Au début, elle pensa que c’était un petit animal mort, mais ensuite, bien qu’elle n’en crût pas ses yeux, elle découvrit que c’était… son sac à dos! Nous devons tout de suite préciser que sa première impression n’était pas si mauvaise, car le sac à dos était fait dans un tissu duveteux qui lui donnait l’air d’un petit ours en peluche bien doux. Maman le lui avait acheté à peu près un an auparavant et bien qu’un peu élimé, c’était toujours son sac à dos préféré. La petite Annette sauta de joie, saisit le sac à dos et voulut le mettre sur son dos. Mais il se produisit alors quelque chose de tout à fait inattendu.
– Aïe! s’écria le sac à dos d’une voix drôle et fluette mais très en colère. Cesse de tirer sur ma fourrure!
– Qu’est-ce que c’est que ça? murmura la petite Annie toute tremblante, bien qu’elle eût parfaitement compris d’où venait la voix. Qui parle ici?
– Moi, bien sûr, qui veux-tu que ce soit? répondit le sac à dos. Tu m’as arraché la fourrure!
– Mais… Tu parles, maintenant?
– Evidemment! Je ne suis pas un bébé! Avant aussi, je parlais, mais tu ne voulais jamais m’entendre! Bon, je répète: j’ai la fourrure en piteux état à cause de toi!

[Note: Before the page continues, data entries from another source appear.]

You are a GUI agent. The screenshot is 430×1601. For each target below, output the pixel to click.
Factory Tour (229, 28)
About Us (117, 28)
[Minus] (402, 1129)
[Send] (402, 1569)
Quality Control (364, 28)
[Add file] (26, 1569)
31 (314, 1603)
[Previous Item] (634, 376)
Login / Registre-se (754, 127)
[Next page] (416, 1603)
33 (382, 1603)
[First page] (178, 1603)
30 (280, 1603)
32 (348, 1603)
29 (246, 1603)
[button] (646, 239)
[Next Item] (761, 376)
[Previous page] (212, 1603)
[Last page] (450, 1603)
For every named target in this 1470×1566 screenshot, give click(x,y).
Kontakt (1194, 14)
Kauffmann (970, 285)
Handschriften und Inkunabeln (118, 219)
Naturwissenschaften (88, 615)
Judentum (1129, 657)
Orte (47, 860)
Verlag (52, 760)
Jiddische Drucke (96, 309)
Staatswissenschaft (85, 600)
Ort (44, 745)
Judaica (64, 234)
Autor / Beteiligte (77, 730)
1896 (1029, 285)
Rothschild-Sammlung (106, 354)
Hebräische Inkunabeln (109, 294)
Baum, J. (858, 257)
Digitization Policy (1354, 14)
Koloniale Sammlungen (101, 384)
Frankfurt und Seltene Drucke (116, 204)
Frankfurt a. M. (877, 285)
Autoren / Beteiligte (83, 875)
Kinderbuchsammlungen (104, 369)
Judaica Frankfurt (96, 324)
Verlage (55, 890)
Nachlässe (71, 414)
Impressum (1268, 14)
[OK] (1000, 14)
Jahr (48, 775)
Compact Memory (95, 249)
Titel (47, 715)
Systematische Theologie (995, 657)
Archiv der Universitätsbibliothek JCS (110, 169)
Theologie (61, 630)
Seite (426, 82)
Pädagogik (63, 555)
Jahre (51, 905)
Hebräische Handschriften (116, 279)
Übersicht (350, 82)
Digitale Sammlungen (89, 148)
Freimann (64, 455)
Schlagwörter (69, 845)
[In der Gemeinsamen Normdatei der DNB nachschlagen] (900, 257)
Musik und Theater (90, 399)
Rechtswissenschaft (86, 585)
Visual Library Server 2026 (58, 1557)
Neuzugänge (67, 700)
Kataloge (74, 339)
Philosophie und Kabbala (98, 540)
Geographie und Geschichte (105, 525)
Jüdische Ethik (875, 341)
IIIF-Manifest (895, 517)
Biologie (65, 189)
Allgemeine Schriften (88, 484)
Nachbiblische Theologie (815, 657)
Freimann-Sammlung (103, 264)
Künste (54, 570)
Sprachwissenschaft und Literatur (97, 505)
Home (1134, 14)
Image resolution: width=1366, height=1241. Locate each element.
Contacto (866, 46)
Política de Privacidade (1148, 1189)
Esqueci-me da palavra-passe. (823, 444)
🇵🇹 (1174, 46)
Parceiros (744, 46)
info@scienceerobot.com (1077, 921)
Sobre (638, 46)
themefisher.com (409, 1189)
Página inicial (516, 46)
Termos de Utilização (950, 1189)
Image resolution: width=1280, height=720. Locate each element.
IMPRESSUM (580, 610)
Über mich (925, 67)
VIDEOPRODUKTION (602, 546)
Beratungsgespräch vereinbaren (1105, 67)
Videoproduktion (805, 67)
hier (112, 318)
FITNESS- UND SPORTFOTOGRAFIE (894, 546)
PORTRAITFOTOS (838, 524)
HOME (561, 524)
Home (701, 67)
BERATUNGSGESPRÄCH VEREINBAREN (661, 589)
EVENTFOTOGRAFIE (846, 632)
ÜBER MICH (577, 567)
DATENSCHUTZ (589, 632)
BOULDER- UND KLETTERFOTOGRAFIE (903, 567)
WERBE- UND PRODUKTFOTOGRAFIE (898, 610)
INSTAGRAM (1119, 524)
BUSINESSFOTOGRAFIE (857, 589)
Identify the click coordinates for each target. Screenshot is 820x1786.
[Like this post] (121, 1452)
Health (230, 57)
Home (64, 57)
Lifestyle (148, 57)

– Attends, attends un peu! Tu es bien mon vieux sac à dos, n’est-ce pas?
– Heu, tu veux dire ton vieux sac à dos déplumé.
– Et voilà que, tout à coup, tu te mets à parler? A la maison, tu ne disais pas un mot…
La petite Annie refusait toujours de prendre l’épisode au sérieux.
– Comment ça, je ne parlais pas! Si tu savais combien de fois j’ai pleuré, mais il n’y avait personne pour m’écouter. Je criais, je hurlais, mais tu t’en fichais bien. Tu me déplumais, tu me griffais avec tes stylos, tu me jetais n’importe où, tu me donnais des coups de pied, comme si j’étais un ballon… J’ai l’air d’une souris, à cause de toi!
Bien que déconcertée, la petite Annie sentit la moutarde lui monter au nez. Non, mais qu’est-ce qu’il se permettait, ce nabot? Il ne pensait tout de même pas qu’il pouvait se comporter ainsi avec elle tout simplement parce qu’il s’était mis à parler? En dépit de ce changement magique, Boucle rousse décida de remettre le sac à dos à sa place, avant qu’il ne se soit mis en tête de la commander.
– Eh, dis donc, cesse de t’en prendre à moi! dit-elle d’un air menaçant, les poings sur les hanches. Si tu veux être utile, parle. Sinon, ferme ta bouche, ou gare à toi!
– Je le savais bien, je le savais bien, murmura d’un air morne le sac à dos. Tu es d’une grossièreté incorrigible. Je me demande bien pourquoi je t’ai suivie!
La petite Annie s’apprêtait à lui donner un bon coup de pied, pour lui apprendre, lorsqu’un nouveau bruit la fit regarder autour d’elle d’un air effrayé. Bien haut au-dessus d’elle, dissimulé par les cimes des arbres, quelqu’un chantait d’une voix rauque:
«C’est la p’tite souris blanche
qui se promenait l’dimanche
La voilà seule et paumée
dans la vaste forêt. »
Le chanteur invisible pouffa de rire, content de lui, puis il dut décider que c’était le moment de se présenter: les branches des arbres bougèrent, laissant le passage à deux silhouettes, si étranges que tout d’abord, Boucle rousse demeura pétrifiée par l’étonnement.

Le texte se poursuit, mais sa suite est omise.